A wake will be held at the Ateneo de Davao University Senior High School campus, where local faculty, students, and teammates are expected to pay their final respects.
Meanwhile, the National Bureau of Investigation (NBI) launched an independent criminal probe into the deaths of two Ateneo de Manila University student-athletes, warning that a lack of intentional foul play does not absolve organizers of potential criminal liability under the law.
In a statement released Thursday, the NBI announced the deployment of a dedicated task force to investigate the June 8 drowning incident in Dipaculao, Aurora, which claimed the lives of student-athletes Rene Clert Baterbonia and Divine Adili during a school-sanctioned team-building activity.

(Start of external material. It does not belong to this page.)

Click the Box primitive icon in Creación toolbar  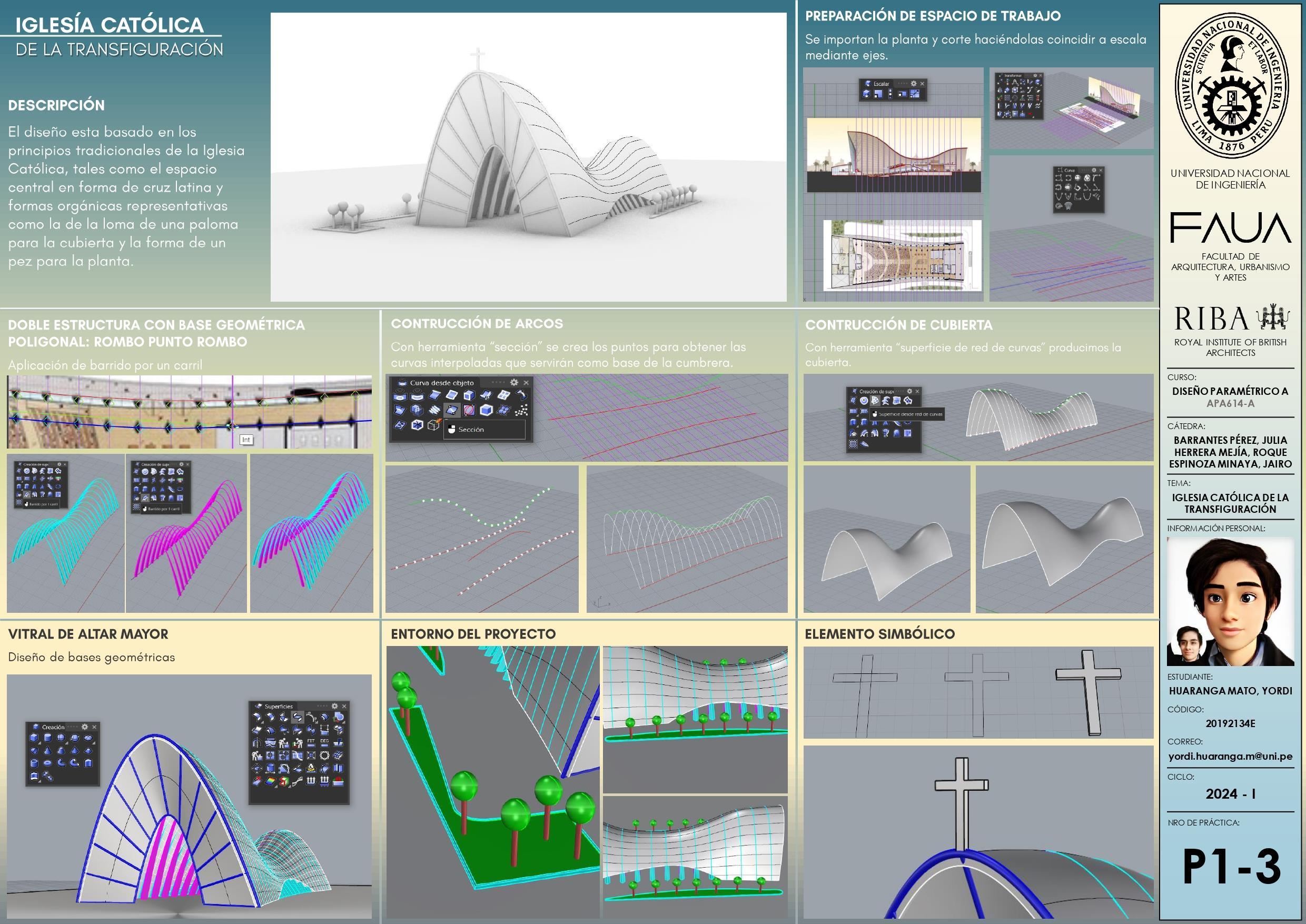coord(34,738)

The agency’s intervention directly challenges the initial findings of the Aurora Police Provincial Office, which quickly ruled out foul play.
“An event may be ‘accidental’ in the sense that no one wished it, and yet remain the product of a failure to exercise the care the law demands,” the NBI stated.
The bureau clarified that while local police found no signs of intentional harm, the task force is scrutinizing whether gross negligence was involved. Under Article 365 of the Revised Penal Code, death caused by reckless or simple imprudence is a criminal offense entirely independent of intent.
Because Ateneo de Manila sanctioned the team-building activity, the NBI emphasized that those who planned and supervised the trip owed the students “the diligence of a good father of a family”—the legal standard of ordinary care required under the Civil Code.
“The law fixes a single standard of care that binds every organizer of every activity, and it is measured against conduct and facts alone,” the bureau asserted. “A prestigious institution is neither shielded by its stature nor singled out because of it. Those who would cast this tragedy as a struggle between the privileged and the powerless mistake both the law and the purpose of this inquiry.”